Monday, June 25, 2018

cram_halfOkay, fine. We knew it was going to happen, eventually. But did it have to descend on us the very day I was packing for a big trip with my daughter? Did it have to be so bad that my experienced babysitter bailed out? Did my husband have to come crashing down with it along with our toddler?

But, I get ahead of myself. The chicken pox vaccine was still in its early stages when our children were young. As a consequence, most people in that era contracted the virus, whereas today it’s a rarity. It began on a Wednesday with a few red specks on 7-year-old Meredith, who desperately wanted to join the other second graders as an official member of the Chicken Pox Club.

"It can’t be chicken pox," I stated, dashing my kid’s hopes. "You don’t have a fever. Chicken pox always starts with a fever."

Hoping for a better diagnosis, Meredith showed the dots to my husband, who grunted his assessment: bug bites.

Two hours later, I returned from a delightful evening out with girlfriends – my last such taste of freedom for what seemed like a long while. Peter didn’t even look up when I walked through the door. He simply grumbled, "A hundred and two."

"A hundred and two what?" I asked naively.

Mr. Minimalist shot back, "Degrees. Meredith. Chicken pox."

The next 10 days were a blur of chicken pox remedies: oatmeal baths, special lotions and antihistamines. Mind you, I could not go out to a store to purchase any of these items because I would have had to bring chicken pox victims or potential victims into public places. I called in favors from everyone with a pulse. I was desperate.

As Meredith languished in oatmeal, we had to break the news to my in-laws that their upcoming trip to Florida with 9-year-old Skip was in jeopardy. Chicken pox has a 10- to 21-day incubation period; by my calculation, Skip would break out in pox somewhere between Fort Lauderdale and the Everglades. Since my mother-in-law had never had chicken pox, this presented a legitimate problem.

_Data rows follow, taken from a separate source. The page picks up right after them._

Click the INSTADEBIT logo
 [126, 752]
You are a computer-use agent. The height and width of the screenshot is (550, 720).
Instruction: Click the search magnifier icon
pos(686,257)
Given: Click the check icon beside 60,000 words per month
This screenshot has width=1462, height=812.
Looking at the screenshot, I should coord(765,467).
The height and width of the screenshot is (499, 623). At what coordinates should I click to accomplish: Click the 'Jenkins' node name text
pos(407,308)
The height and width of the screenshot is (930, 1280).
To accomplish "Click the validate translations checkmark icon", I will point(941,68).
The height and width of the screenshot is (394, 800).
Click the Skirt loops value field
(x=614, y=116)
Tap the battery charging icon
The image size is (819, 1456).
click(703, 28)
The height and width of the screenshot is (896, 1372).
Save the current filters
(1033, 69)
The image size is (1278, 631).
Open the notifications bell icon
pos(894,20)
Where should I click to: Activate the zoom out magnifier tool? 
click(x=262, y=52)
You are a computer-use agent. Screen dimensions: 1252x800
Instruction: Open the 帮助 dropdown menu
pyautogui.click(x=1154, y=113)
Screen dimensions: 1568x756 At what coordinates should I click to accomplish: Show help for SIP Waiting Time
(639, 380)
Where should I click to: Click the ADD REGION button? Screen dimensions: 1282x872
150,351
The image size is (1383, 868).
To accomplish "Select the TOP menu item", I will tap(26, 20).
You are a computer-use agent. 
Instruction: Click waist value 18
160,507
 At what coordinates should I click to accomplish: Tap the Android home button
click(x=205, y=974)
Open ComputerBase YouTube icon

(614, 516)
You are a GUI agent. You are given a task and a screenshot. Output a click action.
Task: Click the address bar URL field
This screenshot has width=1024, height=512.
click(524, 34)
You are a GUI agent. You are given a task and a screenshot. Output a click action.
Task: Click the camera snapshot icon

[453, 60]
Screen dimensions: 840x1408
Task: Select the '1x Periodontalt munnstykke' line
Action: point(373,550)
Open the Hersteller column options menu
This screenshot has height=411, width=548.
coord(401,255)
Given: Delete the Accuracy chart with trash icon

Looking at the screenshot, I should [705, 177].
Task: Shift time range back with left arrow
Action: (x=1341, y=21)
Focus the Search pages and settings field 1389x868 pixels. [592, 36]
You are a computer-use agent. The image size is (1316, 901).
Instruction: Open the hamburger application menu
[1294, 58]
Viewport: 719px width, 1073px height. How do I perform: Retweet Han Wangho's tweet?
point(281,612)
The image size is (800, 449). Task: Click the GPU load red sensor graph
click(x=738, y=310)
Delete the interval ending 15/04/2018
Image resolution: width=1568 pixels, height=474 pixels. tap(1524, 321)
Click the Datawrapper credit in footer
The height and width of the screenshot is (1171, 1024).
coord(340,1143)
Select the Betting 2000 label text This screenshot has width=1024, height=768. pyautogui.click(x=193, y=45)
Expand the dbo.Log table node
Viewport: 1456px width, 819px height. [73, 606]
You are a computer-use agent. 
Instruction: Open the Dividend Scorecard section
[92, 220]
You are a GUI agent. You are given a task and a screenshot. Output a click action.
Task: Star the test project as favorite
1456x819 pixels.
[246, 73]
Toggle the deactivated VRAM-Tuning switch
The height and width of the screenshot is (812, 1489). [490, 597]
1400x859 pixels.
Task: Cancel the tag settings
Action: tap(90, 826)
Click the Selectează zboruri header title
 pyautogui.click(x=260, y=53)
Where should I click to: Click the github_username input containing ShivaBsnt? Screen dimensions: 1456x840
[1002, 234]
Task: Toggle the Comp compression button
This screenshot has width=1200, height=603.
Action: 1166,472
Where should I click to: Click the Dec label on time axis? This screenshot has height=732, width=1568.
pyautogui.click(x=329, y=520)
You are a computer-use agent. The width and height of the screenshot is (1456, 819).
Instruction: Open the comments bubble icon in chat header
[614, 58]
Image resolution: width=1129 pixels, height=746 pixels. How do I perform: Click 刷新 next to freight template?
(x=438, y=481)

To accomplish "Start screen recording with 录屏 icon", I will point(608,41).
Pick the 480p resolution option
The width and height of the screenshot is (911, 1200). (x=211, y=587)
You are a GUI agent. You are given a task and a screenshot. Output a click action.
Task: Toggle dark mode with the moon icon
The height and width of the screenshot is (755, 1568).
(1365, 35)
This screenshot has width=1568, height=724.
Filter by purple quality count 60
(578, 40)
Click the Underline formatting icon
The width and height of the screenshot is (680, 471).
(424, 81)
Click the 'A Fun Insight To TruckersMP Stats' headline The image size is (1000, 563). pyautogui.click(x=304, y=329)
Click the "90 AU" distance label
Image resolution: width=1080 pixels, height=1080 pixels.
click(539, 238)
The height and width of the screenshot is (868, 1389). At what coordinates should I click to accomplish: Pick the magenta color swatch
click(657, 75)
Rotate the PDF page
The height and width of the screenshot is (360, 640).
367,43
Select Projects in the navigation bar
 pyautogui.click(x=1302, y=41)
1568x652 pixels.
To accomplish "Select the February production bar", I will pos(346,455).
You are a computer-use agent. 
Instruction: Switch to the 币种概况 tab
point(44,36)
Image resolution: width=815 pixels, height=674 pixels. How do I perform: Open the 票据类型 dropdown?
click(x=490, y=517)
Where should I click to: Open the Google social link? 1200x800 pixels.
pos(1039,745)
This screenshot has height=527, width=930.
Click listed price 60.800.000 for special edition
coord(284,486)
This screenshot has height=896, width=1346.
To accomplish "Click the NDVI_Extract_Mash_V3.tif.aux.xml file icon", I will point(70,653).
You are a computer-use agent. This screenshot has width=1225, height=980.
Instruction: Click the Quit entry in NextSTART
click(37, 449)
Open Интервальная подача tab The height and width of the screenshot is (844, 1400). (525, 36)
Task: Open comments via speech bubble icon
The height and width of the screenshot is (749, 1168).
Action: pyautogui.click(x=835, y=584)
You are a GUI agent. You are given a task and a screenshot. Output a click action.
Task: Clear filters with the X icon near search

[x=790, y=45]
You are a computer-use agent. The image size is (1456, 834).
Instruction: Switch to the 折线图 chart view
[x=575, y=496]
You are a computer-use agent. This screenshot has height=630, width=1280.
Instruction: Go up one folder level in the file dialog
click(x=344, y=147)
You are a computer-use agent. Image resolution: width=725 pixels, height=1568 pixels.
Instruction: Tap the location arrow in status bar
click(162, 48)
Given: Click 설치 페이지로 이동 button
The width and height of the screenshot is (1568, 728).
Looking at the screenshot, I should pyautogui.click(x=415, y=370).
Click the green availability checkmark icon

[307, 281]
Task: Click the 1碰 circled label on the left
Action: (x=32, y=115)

Ultimately, Skip did spend April vacation with his grandparents, carefully exposing his grandmother to the virus as they flew home, not to mention the entire airplane full of passengers. It was an honest mistake since Skip’s symptoms didn’t become obvious until the following day, when he complained of bug bites on his back. Sure enough, he already had 50 pox and a temperature of 102. It was Day 12 since the epidemic began. Meredith had just recovered.

That was Monday. On Tuesday morning, 5-year-old Tierney found three little spots on her belly, quickly followed by a fever. On Tuesday evening, my mother arrived so that on Wednesday morning, she, Meredith and I could depart for a visit to my sister in Houston. Six months earlier, we had planned this special three-generation trip. Meredith had never flown on a plane and was so excited that she’d kept a countdown chart on the refrigerator for 117 days.

I scrambled to hire an experienced babysitter to cover the two days when Peter would be hiding away at the office, trying to avoid infection. The sitter had had chicken pox. Peter had not.

Amidst great moaning and many spots, Mom, Meredith and I departed as planned. That evening, Peter called me in Houston to announce that our toddler, Victoria, had come down with chicken pox.

The next day, Peter left work early because he didn’t feel well. When his doctor heard about our mini-epidemic, he wouldn’t even allow Peter in the waiting room. Peter had to sneak through the back door in case he was infected. Sure enough, Peter had chicken pox.

When Peter arrived home an hour later, the babysitter announced that she was quitting. So there Peter was, caring for three sick kids while battling chicken pox himself. Poor Skip had a whopper case with over 2,500 spots. (I know; I had counted them.) Meanwhile I was 1,800 miles away, fielding phone calls from miserable children begging me to come home. One math-minded kid announced that the family’s combined pox count was 3,400. That’s an average of 1.36 spots per mile for any of you statisticians out there.

The family limped along for four days until Meredith and I returned home. That’s when I discovered a scientifically based fact: chicken pox causes men to temporarily lose their sense of humor. I confirmed this when I did a wicked imitation of Peter moaning, "Ohhhhh, Reg. I’m dyyyyyying," while mocking the fact that he had a grand total of 17 spots. Yes, 17.

Peter did not find my charade amusing. Not even a little. He complained that adult chicken pox is far worse than the childhood version. I agreed, but c’mon . . . 17 spots?

Eventually, everyone healed. Nevertheless, to this day, Peter will tell you that when the chips were down and the family was socked in with chicken pox, I ran away to Texas.

Now, be honest. If you were going to bail on your family, would you really go to Texas? I’m thinking that Bermuda sounds like a much better plan.

Regina Cram lives in Glastonbury and is a freelance writer.